Iberdrola SA, Spain’s biggest electricity company, said net investment from 2010 through 2012 may total 16 billion euros ($22 billion) as it spends more on renewable-energy projects and networks.
Gross investment may climb to 18 billion euros, while asset sales may raise as much as 2.5 billion euros through 2012, Iberdrola said today in a filing. The utility targets average annual growth of 5 percent to 9 percent in profit excluding one- time items and in earnings before interest, tax, depreciation and amortization from 2009 through 2012.
“The diversification strategy that has been followed has provided the group with a portfolio of businesses and geographies that creates a wide range of growth options,” Chief Executive Officer Jose Ignacio Sanchez Galan said today on a conference call.
Almost two-thirds of Iberdrola’s planned gross investment will be in the U.S. and the U.K. The Bilbao-based company already generates more than half its electricity outside Spain after expanding abroad to reduce reliance on the domestic market, where demand dropped last year. Its renewable-energy division is the world’s largest owner of wind parks.
U.S. Wind Growth
The U.S. market has a “massive wind-power potential,” the utility said in a presentation. Wind turbines accounted for 42 percent of all new generating capacity in the U.S. in 2008, almost matching the additions of gas-fueled plants, the American Wind Energy Association said in April.
Iberdrola has no plans for a U.S. stock market listing at the moment, Galan told reporters in London today.
Iberdrola closed unchanged at 5.90 euros in Madrid. The stock has dropped 12 percent this year, valuing the company at 31 billion euros.
Iberdrola’s net investment last year was 2.06 billion euros, the company said in the presentation. The utility has a “flexible approach to investment” and has only committed to spend 9.6 billion euros of the estimated 16 billion-euro net investment through 2012, it said. Iberdrola also aims to reach annual cost savings of 300 million euros by 2012.
The planned asset sales follow Iberdrola’s acquisitions of U.S. utility Energy East Corp. in 2008 and Scottish Power Ltd. in 2007.
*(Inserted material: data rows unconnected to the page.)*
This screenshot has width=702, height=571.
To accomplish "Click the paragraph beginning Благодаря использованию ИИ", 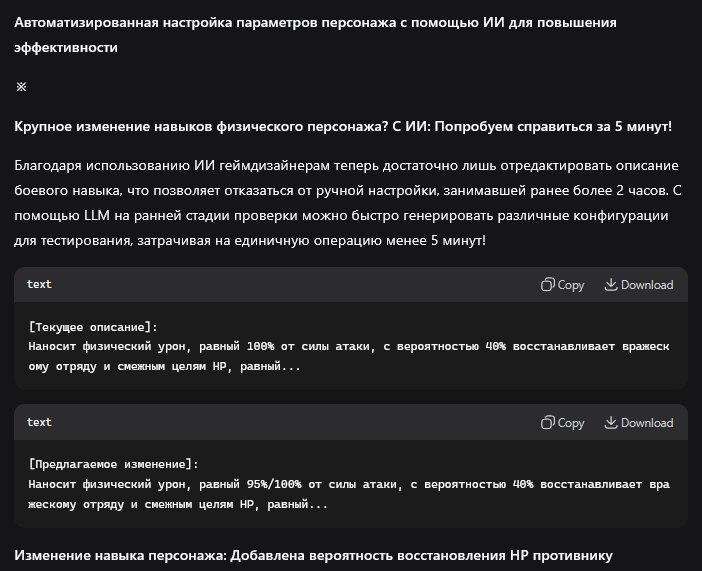I will (x=348, y=203).
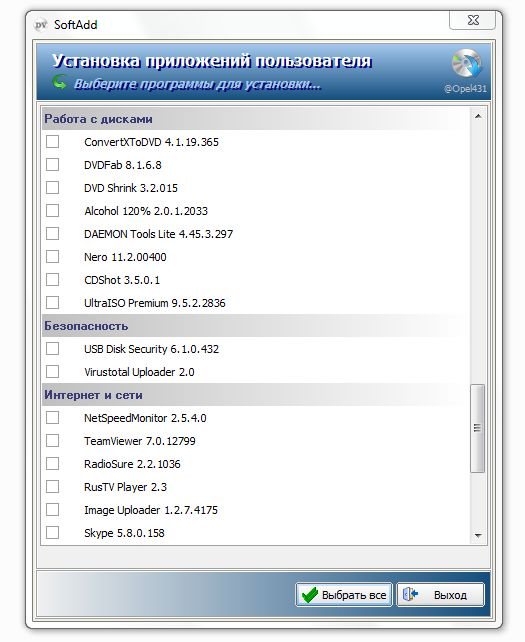Click the vertical scrollbar thumb

pos(477,428)
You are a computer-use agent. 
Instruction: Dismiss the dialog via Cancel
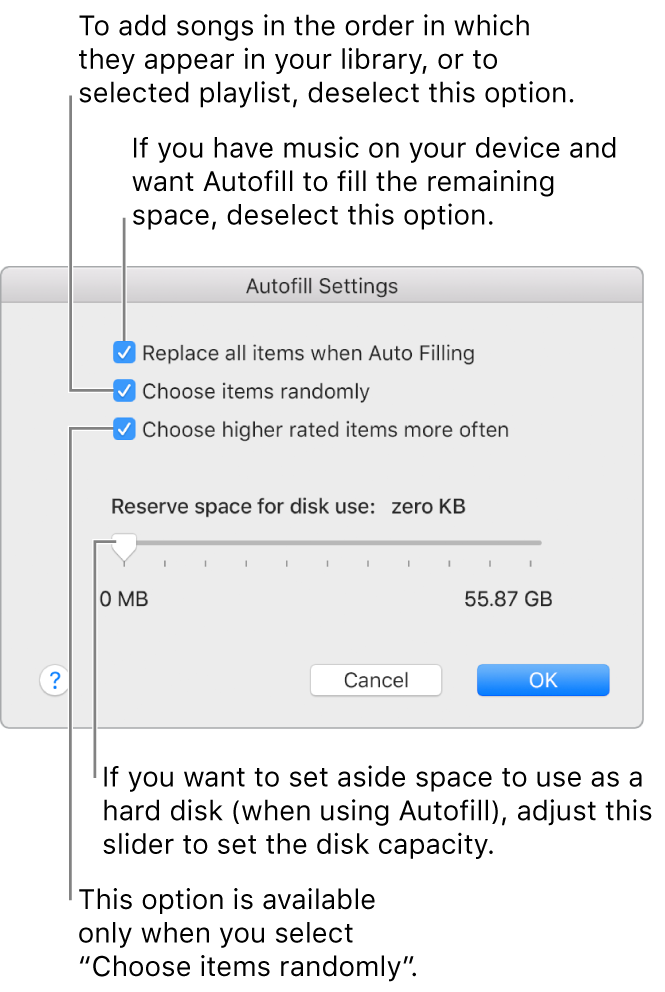click(x=375, y=680)
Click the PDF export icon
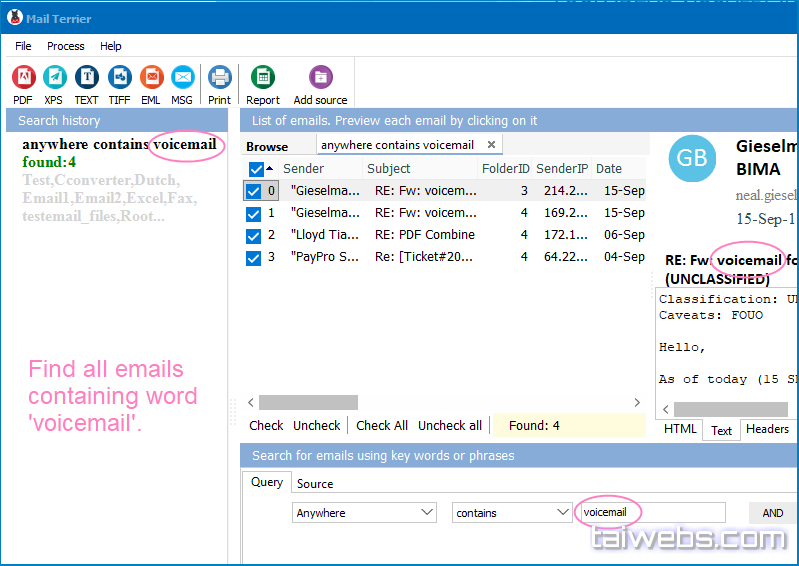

Yesterday, Iberdrola said it sold a 2.7 percent stake in Portuguese utility EDP-Energias de Portugal SA for 298 million euros, following the sale of its 15.7 percent interest in Petroceltic International Plc in January. Iberdrola ended last year with net debt of 24.9 billion euros.
Net income dropped 1.3 percent to 2.82 billion euros last year on lower earnings from asset sales, Iberdrola said today. Electricity demand in mainland Spain fell 4.6 percent in the period, power-grid operator Red Electrica Corp. SA said Dec. 30.
Iberdrola’s installed capacity totals 43,667 megawatts, of which gas-fired plants account for 30 percent, renewable energy 25 percent and hydropower stations 23 percent.
Iberdrola Renovables SA, the utility’s alternative-energy unit, aims to increase its installed capacity to 12,500 megawatts by the end of this year and 16,000 megawatts by 2012. Renovables yesterday said full-year profit fell 4.9 percent to 371.1 million euros on lower power prices in Spain and higher financing costs.